Stored data
┌──

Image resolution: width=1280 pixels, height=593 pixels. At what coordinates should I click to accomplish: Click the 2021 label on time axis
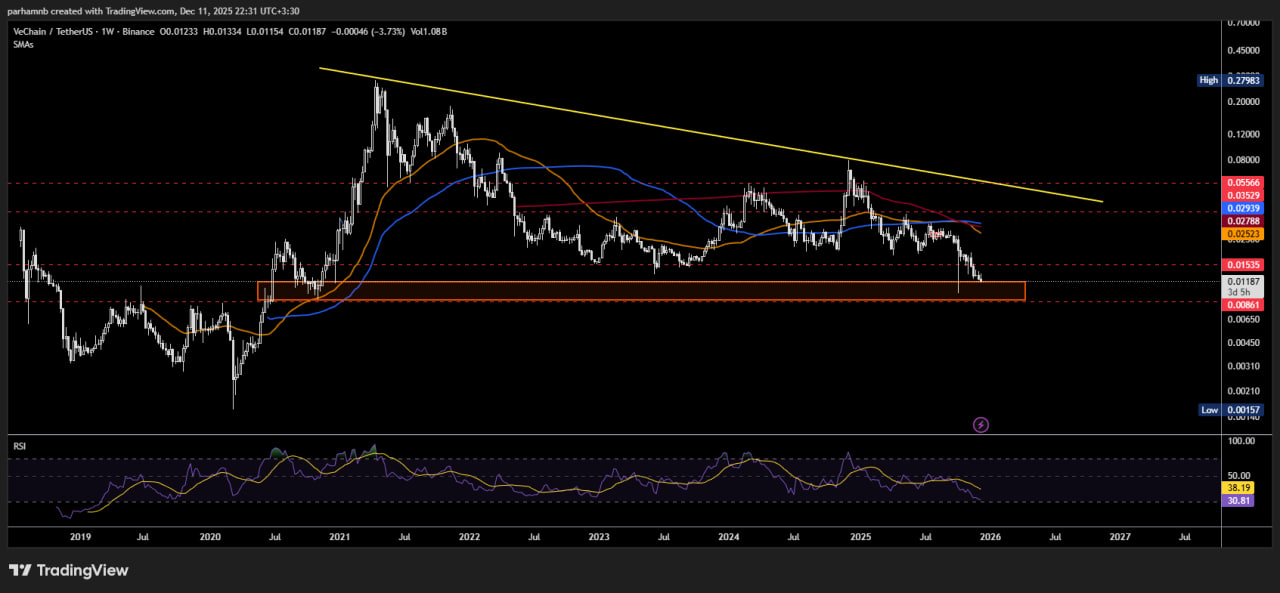[339, 537]
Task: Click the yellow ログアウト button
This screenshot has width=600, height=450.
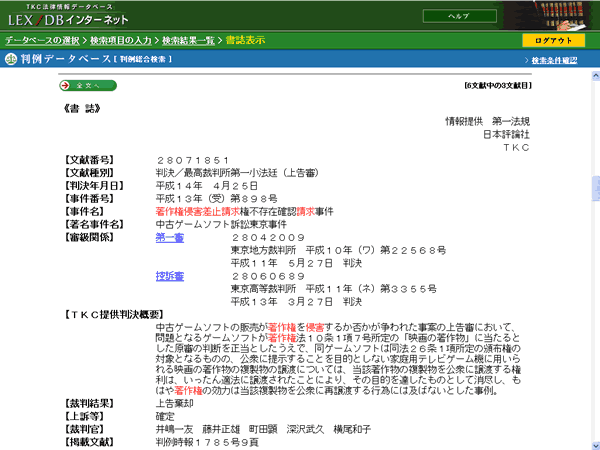Action: 553,41
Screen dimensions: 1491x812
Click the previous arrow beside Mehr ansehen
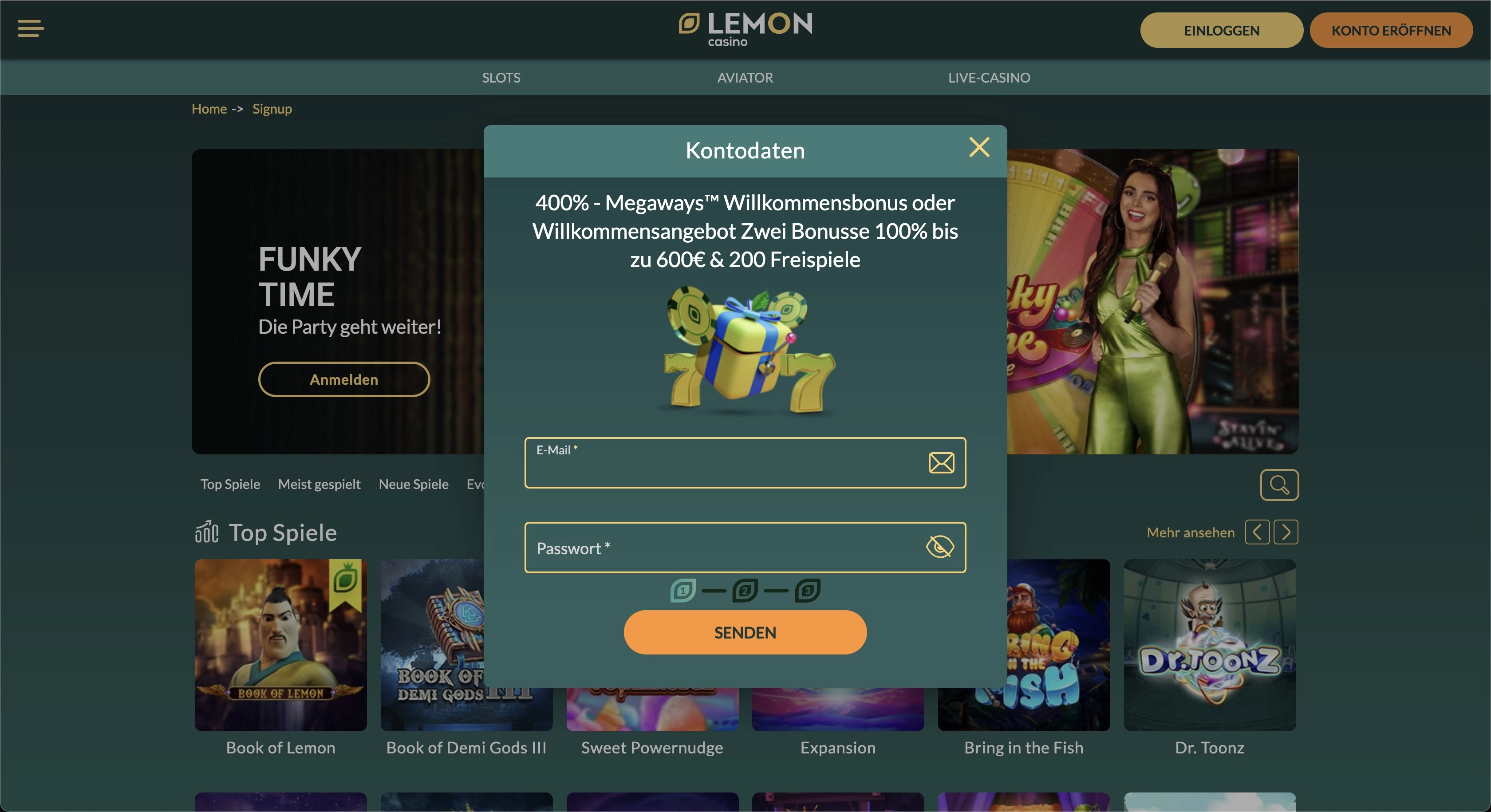[1257, 532]
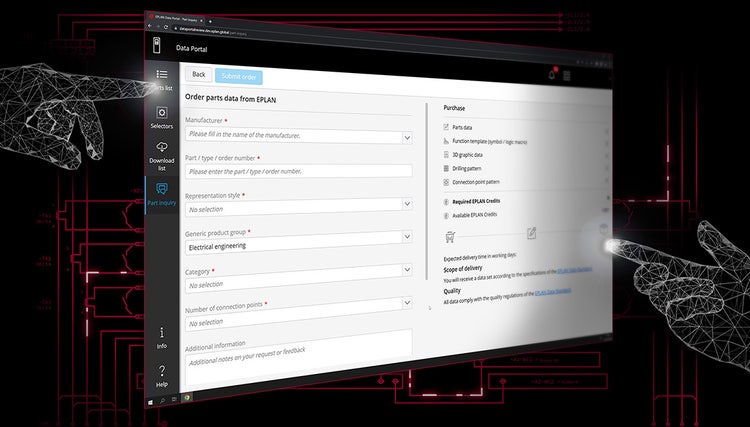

└──

Retype the lines exactly. Begin at the one that holds "Screen dimensions: 1491x812", stop at the last line of the entries above, and drop the pictures.

Screen dimensions: 1491x812
Click the previous arrow beside Mehr ansehen
[1257, 532]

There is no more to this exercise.